Provided passage:
^^^^^^^^

The General Assembly decides, in accordance with Article 96 of the Charter of the United Nations, to request the International Court of Justice, pursuant to Article 65 of the Statute of the Court, to urgently render an advisory opinion on the following question:

25 February   |   2004   |   Subject  Middle East & North Africa (MENA)

What are the legal consequences arising from the construction of the wall being built by Israel, the occupying Power, in the Occupied Palestinian Territory, including in and around East Jerusalem, as described in the report of the Secretary-General, considering the rules and principles of international law, including the Fourth Geneva Convention of 1949, and relevant Security Council and General Assembly resolutions?

A/RES/ES-10/14 - 8 December 2003

On Monday morning, 23 February2004 , the 15 judges of the International Court of Justice (ICJ) filed into the Peace Palace at The Hague and started the three-day hearings that could determine the ‘Legal Consequences of the Construction of a Wall in the Occupied Palestinian Territory’. The ICJ was seised by a UN General Assembly resolution (adopted by 90 votes against 8 with 74 abstentions) in December 2003 that sought an advisory opinion on the legality under International law of this ‘wall’ (referred to as a ‘security fence’ by Israel, and as an ‘apartheid wall’ by Palestinians). The non-binding advisory opinion of the ICJ will almost surely take weeks if not longer to come out. Israel (the party that is building the ‘wall’ sub judice) has refused to attend the hearings or make any oral representations lite pendente. Claiming that the ICJ lacks jurisdiction and competence, it has only filed a written submission. The USA and many EU States have also questioned the wisdom of involving the world’s highest court in what they view as a political conflict - and not a juridical issue. In fact, and since its inception in1946 , the ICJ has come out with 24 advisory opinions - some of them quite sensitive too.

^^^^^^^^

Available data:
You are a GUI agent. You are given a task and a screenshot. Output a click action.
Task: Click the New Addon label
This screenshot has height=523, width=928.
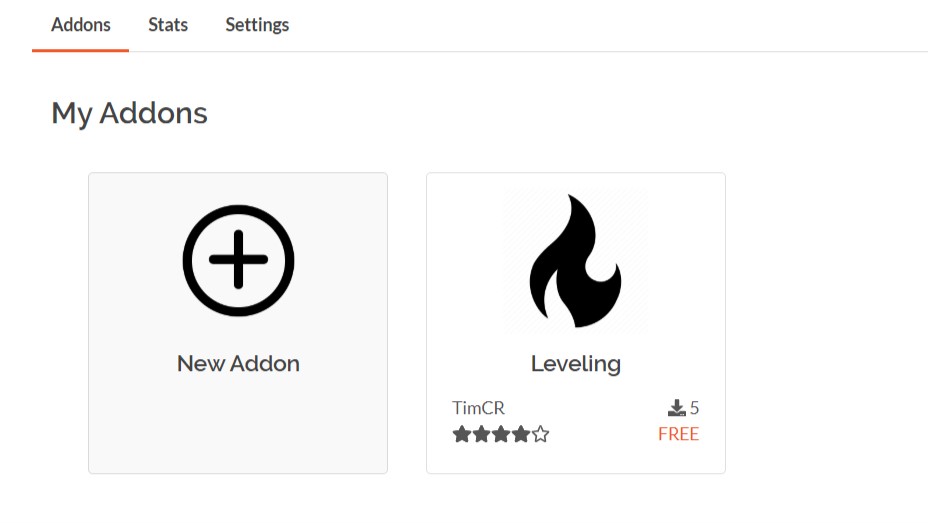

^^^^^^^^

Directives:
1 – Answer these from the passage on the wall before the International Court of Justice, one line each:
(a) Under which article of the Charter of the United Nations does the General Assembly make its request?
(b) How many judges filed into the Peace Palace at The Hague?
(c) How many advisory opinions has the Court issued since its inception?
2 – Continue the passage on the Court's hearings about the wall from the point where it stops.

Task-by-task results:
1 –
(a) Article 96
(b) 15
(c) 24

2 –
During the three-day hearings, with Judge Shi presiding, 44 UN members submitted arguments to the Court, and 14 countries or organisations spoke out. The central issue underlying most of the arguments dealt with the question of whether the ‘wall’ that Israel is constructing breaks international human rights and international humanitarian laws.

But let me recap first on the physical realities of this ‘wall’. Once built in its entirety, it will be 440 miles long. Although referred to as a ‘wall’, it is in part concrete and in part barbed wire - with trenches, watchtowers and live wire in some places. The first phase has already been completed by Israel, the ongoing second phase will be around 150 miles long, and then the third phase would complete its construction. Israel claims that it needs to erect this ‘wall’ in order to defend itself against Palestinian suicide bombers and thereby prevent further Israeli deaths. It also claims that this ‘wall’ is reversible and can be dismantled within the context of an overall future resolution of the Israeli-Palestinian conflict.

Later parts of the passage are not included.